Gun Groups File Lawsuit Against California’s “High-Capacity” Magazine Ban Featured

Seven individuals, the Second Amendment Foundation, The Calguns Foundation, the Firearms Policy Coalition, and the Firearms Policy Foundation filed suit against California’s “high-capacity” magazine ban on Friday. The suit is filed against Attorney General Xavier Becerra. Representing the plaintiffs is Attorney George Lee and he says the “high-capacity” magazine ban “violates… [The plaintiffs] Second Amendment right to bear arms.”

The Firearms Policy Coalition publicized the lawsuit and explained the roundabout path which Democrats gone to secure the magazine ban:

Last year, California Governor Jerry signed into law Senate Bill 1446 (SB 1446), which changed state statutes to completely ban law-abiding people from possessing all “large-capacity” firearm magazines as of July 1, 2017. Following that, Lt. Governor Gavin Newsom’s Proposition 63 (Prop 63) “Safety for All Act” gun control initiative—which also contained language banning “large-capacity” magazines—was passed by voters in the November general election.

The result of this is that “thousands of law-abiding Californians” who own “high-capacity” magazines “now must remove them from their possession or ownership in the State by July 1 at their own expense or face criminal liability and fines.” Law-abiding citizens must surrender their magazines or destroy them at their own expense.

The plaintiffs argue that the “high-capacity” magazine ban strips them of their Second Amendment rights.
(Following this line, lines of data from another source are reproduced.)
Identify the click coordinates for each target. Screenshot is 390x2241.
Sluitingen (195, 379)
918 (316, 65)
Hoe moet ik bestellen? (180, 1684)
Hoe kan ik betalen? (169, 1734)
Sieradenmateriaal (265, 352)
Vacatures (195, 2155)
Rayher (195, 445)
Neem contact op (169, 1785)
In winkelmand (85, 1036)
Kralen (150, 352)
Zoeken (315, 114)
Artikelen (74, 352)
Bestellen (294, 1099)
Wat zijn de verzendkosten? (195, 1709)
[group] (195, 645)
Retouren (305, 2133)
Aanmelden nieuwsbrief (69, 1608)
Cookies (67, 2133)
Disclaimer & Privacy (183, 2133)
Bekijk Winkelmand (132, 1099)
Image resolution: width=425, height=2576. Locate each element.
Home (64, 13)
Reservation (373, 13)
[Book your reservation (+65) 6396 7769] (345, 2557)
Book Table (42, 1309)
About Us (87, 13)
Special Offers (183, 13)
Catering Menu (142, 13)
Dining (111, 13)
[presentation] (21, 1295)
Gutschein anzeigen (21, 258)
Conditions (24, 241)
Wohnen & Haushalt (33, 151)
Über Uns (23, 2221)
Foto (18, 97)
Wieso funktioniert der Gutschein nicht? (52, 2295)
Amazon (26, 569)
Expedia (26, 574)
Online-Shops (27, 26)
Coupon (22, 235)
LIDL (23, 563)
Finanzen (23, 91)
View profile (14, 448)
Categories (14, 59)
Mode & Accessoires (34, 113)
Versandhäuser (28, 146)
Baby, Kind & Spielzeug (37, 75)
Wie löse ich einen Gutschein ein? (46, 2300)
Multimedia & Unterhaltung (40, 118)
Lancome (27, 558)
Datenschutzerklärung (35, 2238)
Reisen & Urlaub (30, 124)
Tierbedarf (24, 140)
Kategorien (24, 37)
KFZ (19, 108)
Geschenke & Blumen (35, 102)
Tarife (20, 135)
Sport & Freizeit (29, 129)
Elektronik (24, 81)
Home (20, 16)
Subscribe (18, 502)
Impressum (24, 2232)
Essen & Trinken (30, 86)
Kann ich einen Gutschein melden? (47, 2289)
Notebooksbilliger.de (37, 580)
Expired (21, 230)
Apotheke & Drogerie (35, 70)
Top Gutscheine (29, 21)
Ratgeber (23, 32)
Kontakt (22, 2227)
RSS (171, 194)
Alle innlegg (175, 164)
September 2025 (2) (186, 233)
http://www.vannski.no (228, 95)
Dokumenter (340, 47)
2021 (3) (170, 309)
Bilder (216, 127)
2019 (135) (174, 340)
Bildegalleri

They also contend that magazines are “an intrinsic part of all semi-automatic firearms” and “are not merely individual pieces of personal property, but rather, are intrinsic and inherent constitutionally-protected parts of constitutionally-protected firearms.”

“Not only does the ban infringe on Second Amendment rights, but it is clearly now a taking of private property,” Attorney George Lee said.

Lee points out the suit actually goes further by claiming that the ban “amounts to a de facto confiscation.”